La scorsa settimana, a Foggia, in occasione dell’evento “Parliamo di (anti)mafia”, si è posto l’accento sulla situazione critica del capoluogo pugliese e dell’intera regione in generale, a dimostrazione del fatto di come in Puglia la mafia si sia evoluta e abbia acquisito sempre più potere. L’iniziativa, ideata e organizzata dalla sottosezione dell’Associazione Nazionale Magistrati, dal presidio di Libera e dall’Università di Foggia, ha avuto luogo all’interno dell’aula magna del Dipartimento di Economia dello stesso ateneo e ha dato spazio a diversi interventi che hanno ben delineato quel che sta accadendo sul territorio, proponendo soluzioni e idee sul contrasto alla criminalità. Tra gli invitati all’evento vi era anche il procuratore nazionale antimafia Federico Cafiero De Raho. Lo stesso procuratore è stato parte integrante della giornata di dibattiti, mostrandosi piuttosto preoccupato per quel che riguarda Foggia e i suoi cittadini.

“Cosa immagino nel futuro di Foggia? Che venga scardinata la base più forte della mafia: ovvero omertà e silenzio, che a volte sono sintomo di paura, altre di convenienza e compromesso. Questo territorio – ha aggiunto – è stato sottoposto ad una schiavitù, ha perso i suoi diritti. È come se ci fossero schiavisti, con la frusta, a costringere le persone a fare ciò che viene detto loro”. Il tentativo di De Raho, che con le sue dure parole ha ammesso quanto sia lunga la strada verso la normalità e la legalità, è sicuramente quello di scuotere e, in un certo senso, risvegliare quella parte che per paura o per diffidenza non vuole collaborare con la giustizia.

In un certo senso, è proprio questa la fetta di popolazione che può effettivamente dare il via a quel cambiamento virtuoso che un territorio come quello foggiano avrebbe urgenza di realizzare. “Forze di polizia e magistratura – ha continuato De Raho – sono pronte ad intervenire, ma bisogna che Foggia si risvegli. Il nostro lavoro è più difficile nei territori in cui il verbo mafioso è infiltrato nel tessuto economico, e la mafia foggiana ha avuto proprio questo percorso: si è prima imposta con la violenza e la ferocia, per assoggettare il territorio; poi si è infiltrata. Questo è l’aspetto più grave”. Altro elemento di identica gravità è sicuramente il problema legato allo scioglimento di ben 5 comuni nell’hinterland foggiano, tutti per mafia. “Foggia deve essere recuperata – ha concluso il procuratore – la politica dovrebbe proteggere il territorio: essere sindaco non è un dovere, ma l’assumersi una grande responsabilità, quella di difendere i cittadini”.

Il problema mafia a Foggia, comunque, non è sicuramente cosa recente. Già lo scorso mese, nella relazione pubblicata dalla DIA, era emerso come la criminalità organizzata foggiana avesse “ricalcato il percorso evolutivo della ‘ndrangheta”. I clan foggiani, infatti, “si sarebbero mostrati capaci di stare al passo con la modernità, pronti a cogliere e sfruttare le nuove occasioni criminali offerte dalla globalizzazione”. Il tutto con l’aggravante di un vero e proprio “spregiudicato affarismo criminale, tutto sbrigativamente risolto col sangue”.

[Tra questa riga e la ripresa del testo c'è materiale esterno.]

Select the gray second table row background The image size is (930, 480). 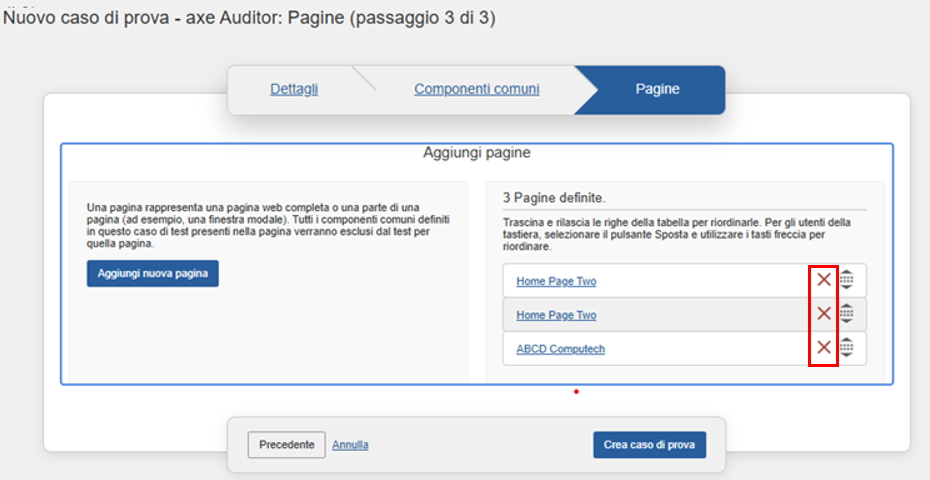(700, 315)
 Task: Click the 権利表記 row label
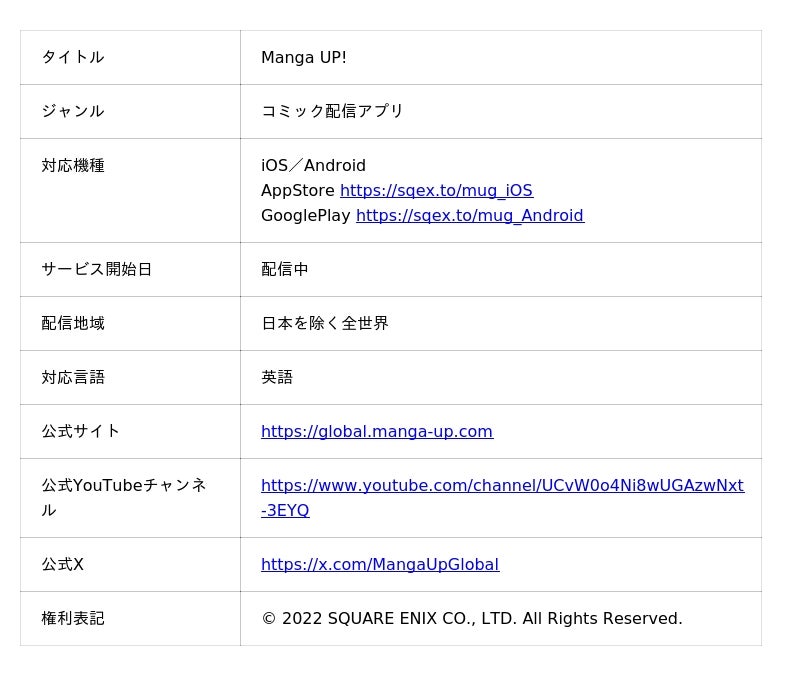72,618
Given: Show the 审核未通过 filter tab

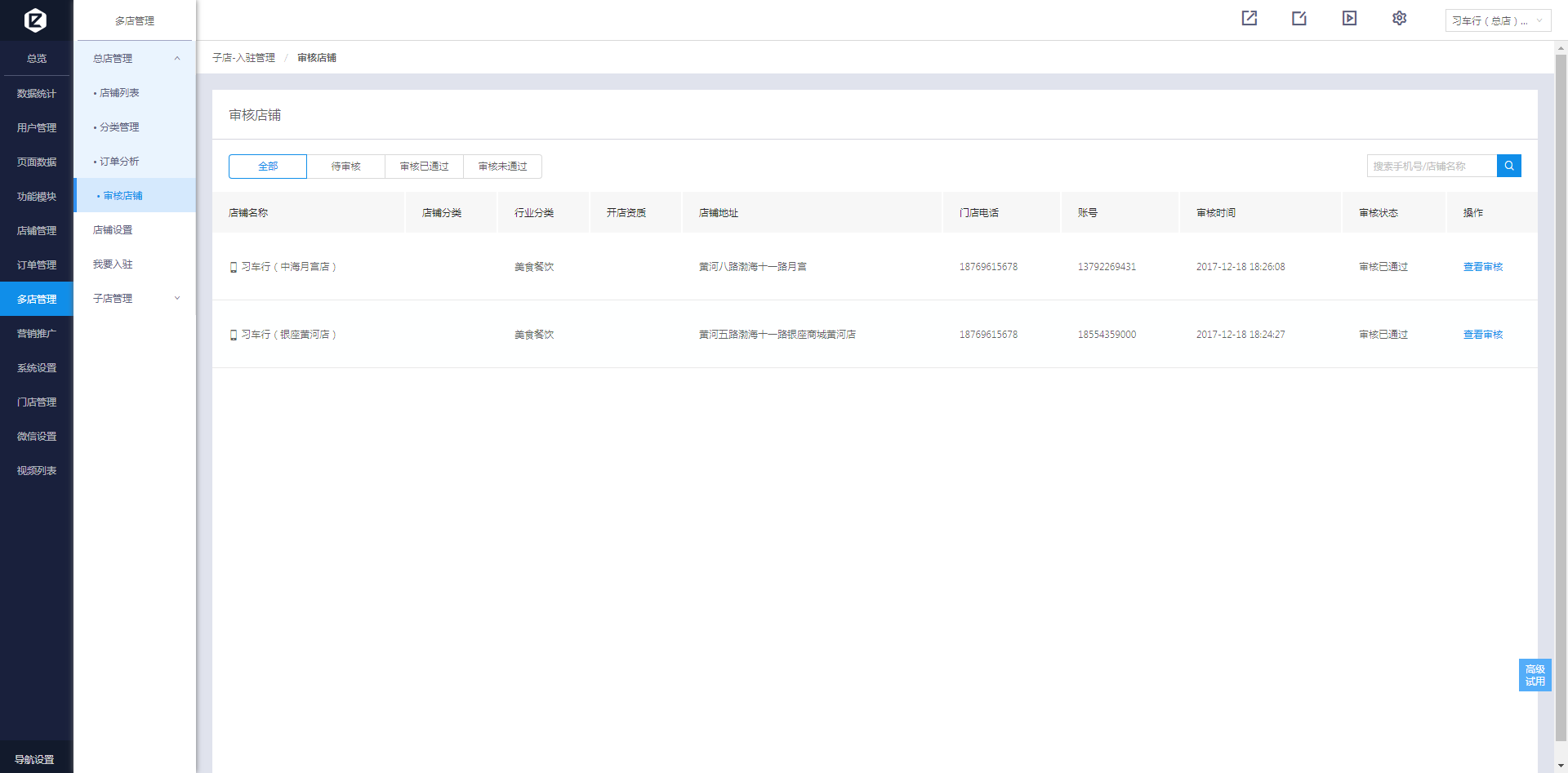Looking at the screenshot, I should coord(502,166).

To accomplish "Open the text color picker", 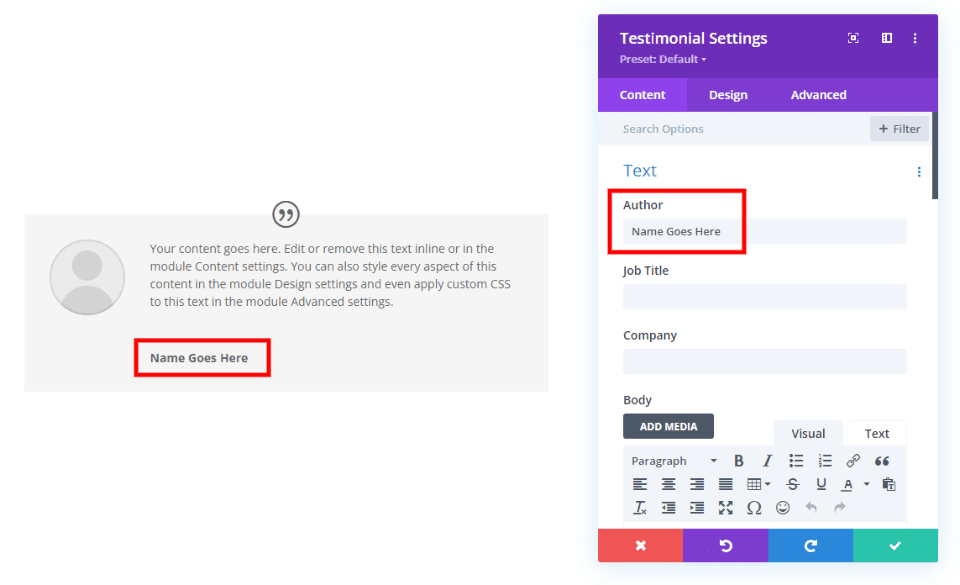I will (850, 485).
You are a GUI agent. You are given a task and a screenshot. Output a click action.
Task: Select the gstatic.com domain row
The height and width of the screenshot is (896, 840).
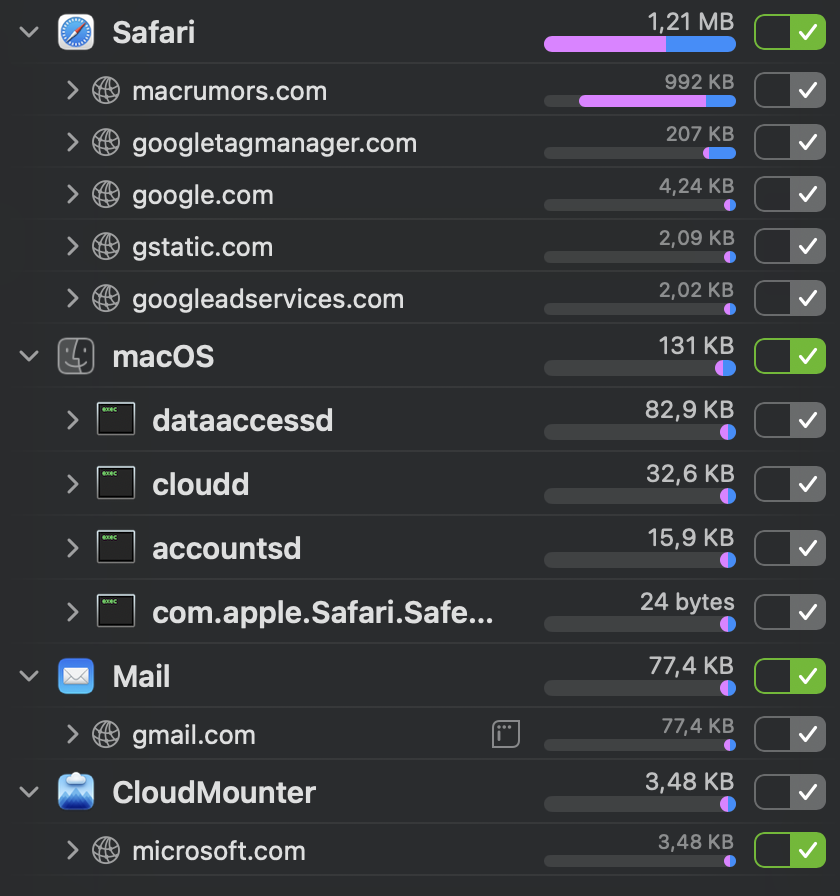tap(203, 247)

Lo sanno bene gli imprenditori del posto. Lo sanno bene i cittadini, che poco o niente possono fare (laddove lo vogliano). E lo sanno bene “le famiglie dei malcapitati testimoni della strage di Apricena, trucidati per aver visto ciò che non dovevano vedere”, come ha affermato e ricordato Giuseppe Gatti, sostituto procuratore presso la Direzione nazionale antimafia.

È stato don Luigi Ciotti, presidente di Libera,, a chiudere l’evento con queste parole: “Dobbiamo raccogliere i semi di speranza, da riconoscere e incoraggiare. Dobbiamo reagire e sanare le mancanze e i ritardi toccati con mano. Dobbiamo inondare tutte le realtà di semi di fiducia e speranza, dobbiamo essere immuni dai virus ma mai dalle responsabilità”. Il sacerdote ha poi lanciato un accorato appello ai foggiani e non solo: “Trasformiamo Foggia in un laboratorio di libertà. La strada è molto lunga, ma non esiste che un solo mezzo: proseguire il cammino insieme”. Insieme significa Stato, parte sana della popolazione, delle istituzioni e di chiunque abbia il potere di fare qualcosa per cambiare il corso delle cose in un territorio sempre più devastato dalla violenza mafiosa.